A study published in this month's issue of the Journal of Studies on Alcohol and Drugs has found a strong link between illegal drug use and fatal car accidents across the country. According to the researchers at the Pacific Institute for Research and Evaluation just under 25 percent of all drivers involved in fatal traffic accidents tested positive for an illegal substance after the crash.
The researchers examined ten years' worth of traffic accident data collected from the 20 states that require a drug test after a serious car collision. The study included a total of 44,000 accidents.
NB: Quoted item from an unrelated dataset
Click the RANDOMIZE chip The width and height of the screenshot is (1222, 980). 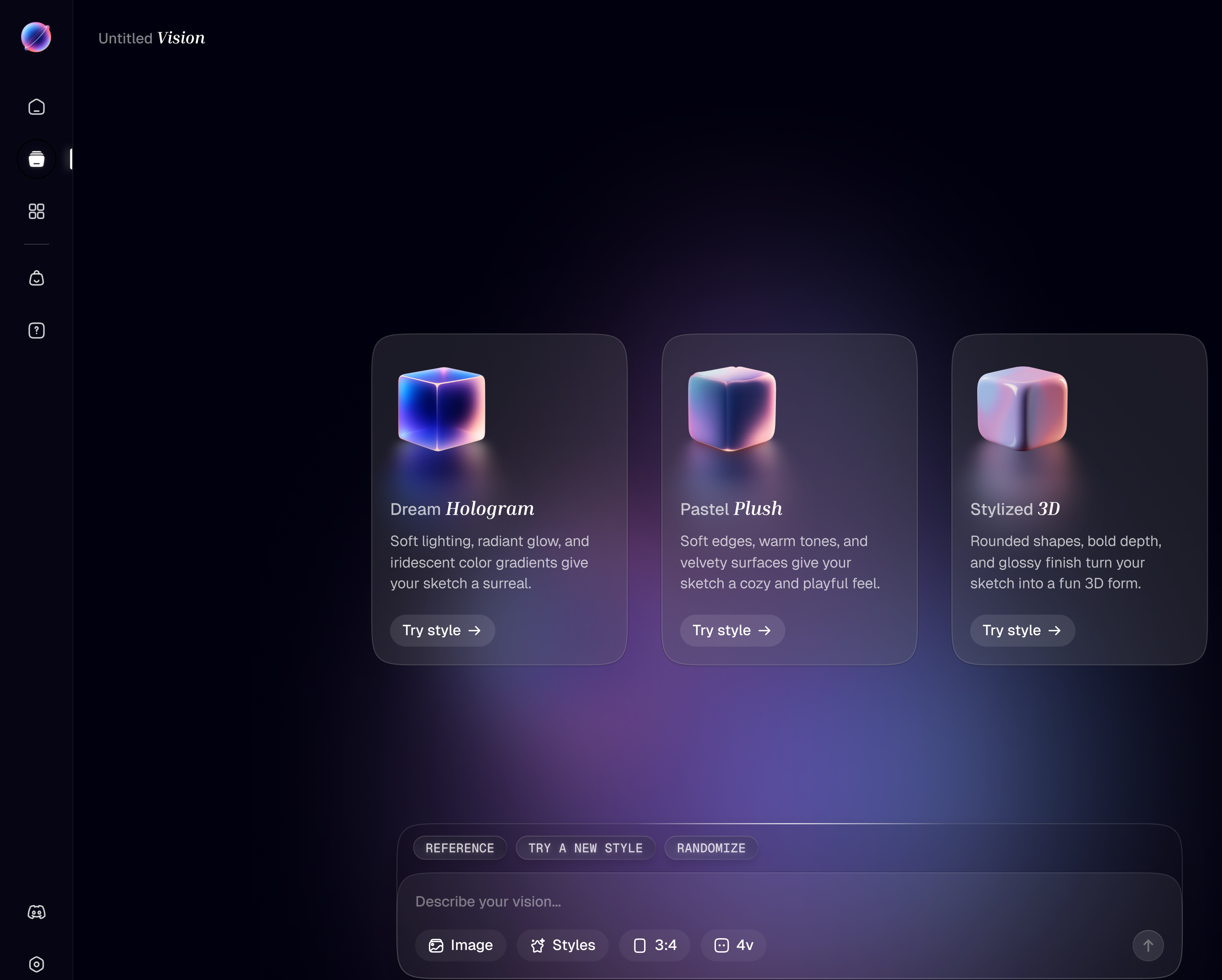(711, 848)
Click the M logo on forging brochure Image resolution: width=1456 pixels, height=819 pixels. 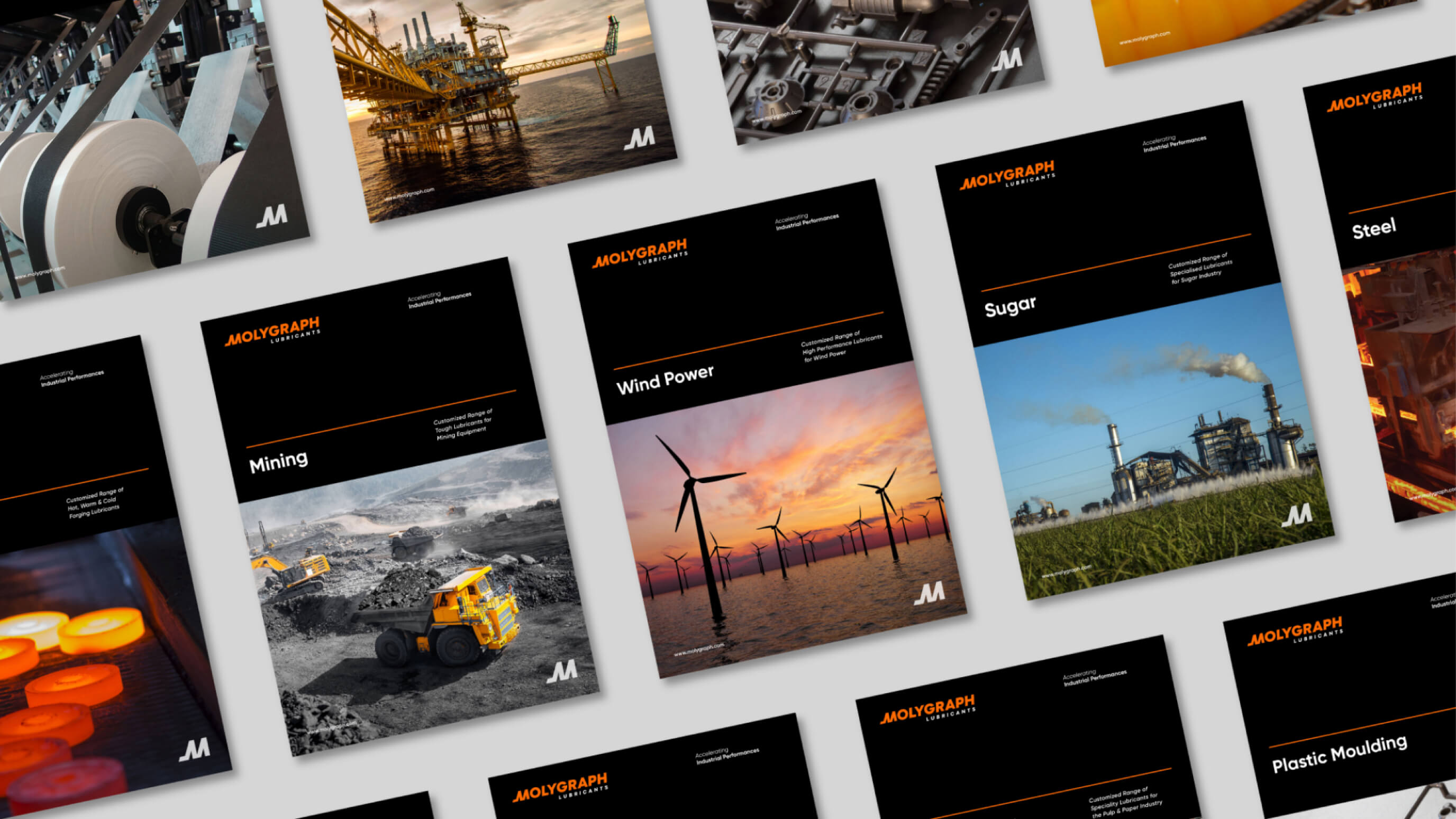tap(195, 750)
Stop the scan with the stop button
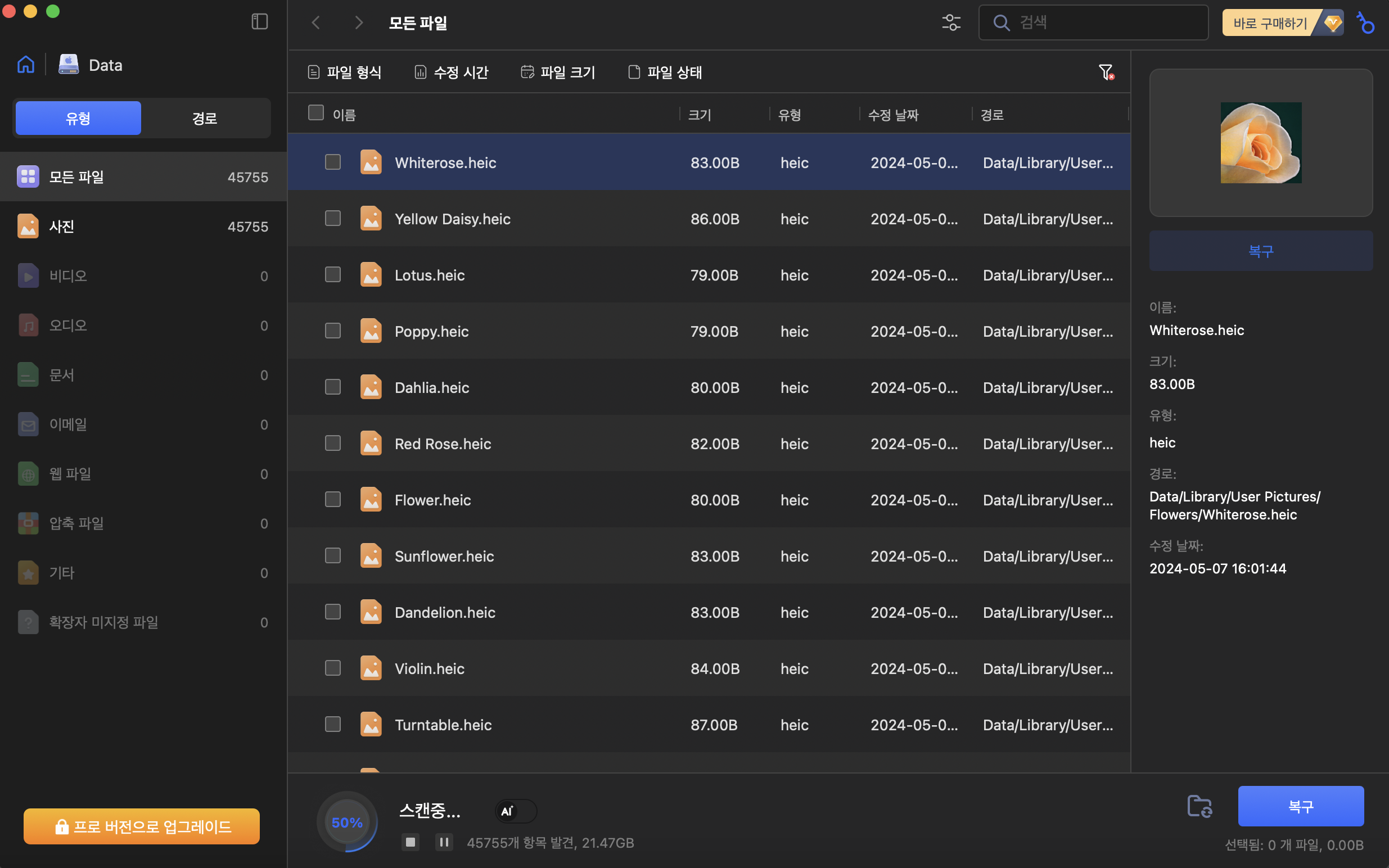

The researchers found that almost one-quarter of drivers involved in crashes had marijuana, cocaine, amphetamines, or some combination of the drugs in their system.
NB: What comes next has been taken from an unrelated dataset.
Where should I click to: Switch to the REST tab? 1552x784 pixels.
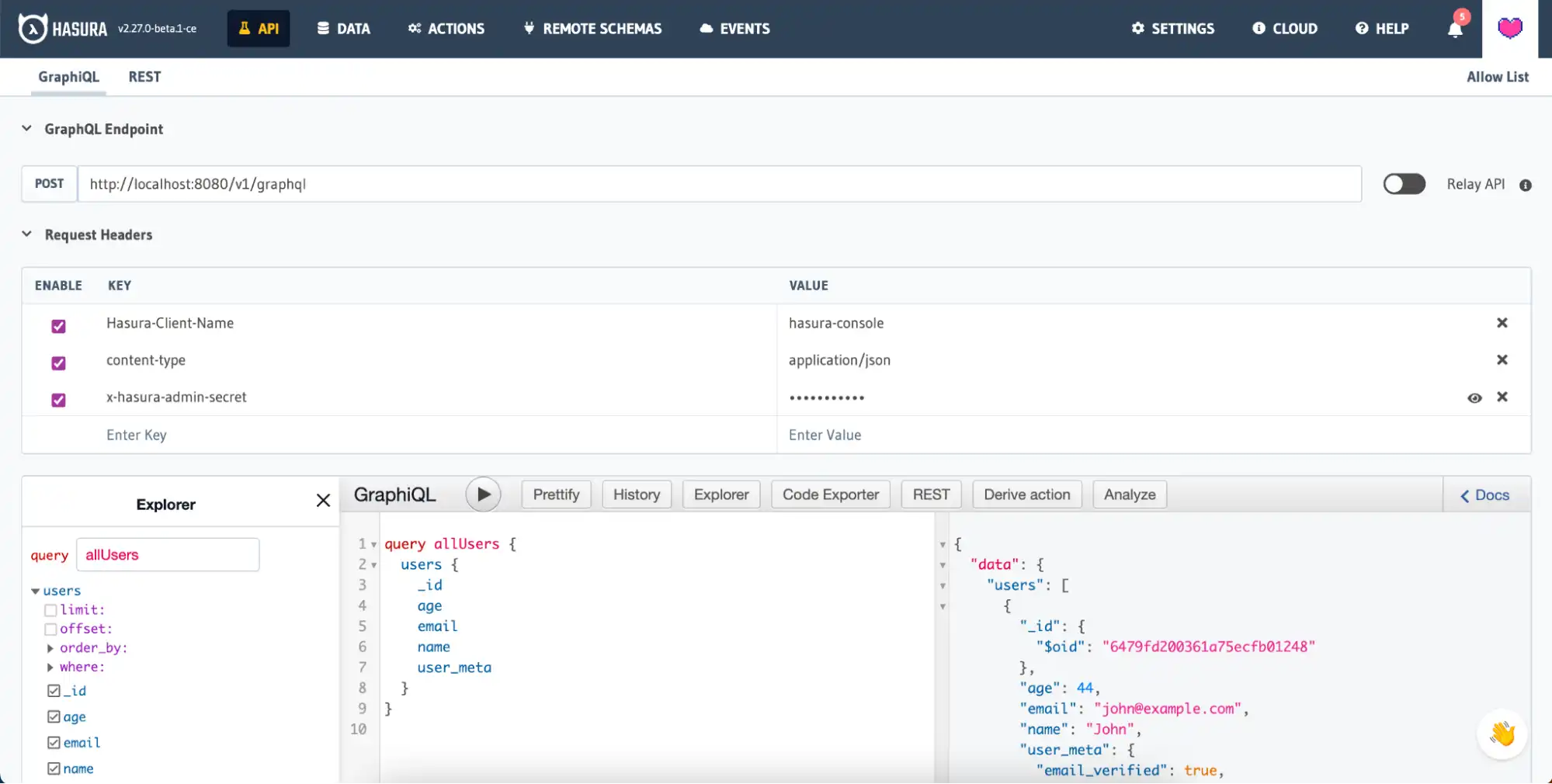[x=144, y=76]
The researchers also found that some illegal drugs were associated with more serious accidents and reckless behaviors than other drugs. Drivers who use "Uppers" such as cocaine, methamphetamines, and speed, were more likely to engage in reckless driving behaviors including speeding, distracted driving, failure to follow the rules of the road, and lack of seat belt use. But, marijuana use was only correlated with speeding accidents and a lack of seat belt use.
In an earlier study on driver drug use researchers found that about 14 percent of all drivers on the road have an illegal drug in their system, but the authors of this study do not want to jump to conclusions about the causes of accidents. While there is a certain correlation between illegal drug use and fatal car accidents, a correlation is not a causation. Drug use may impair drivers and cause crashes, it is just as likely that drivers who use drugs are likely to drive recklessly, or that the drivers use drugs, drink and drive at the same time.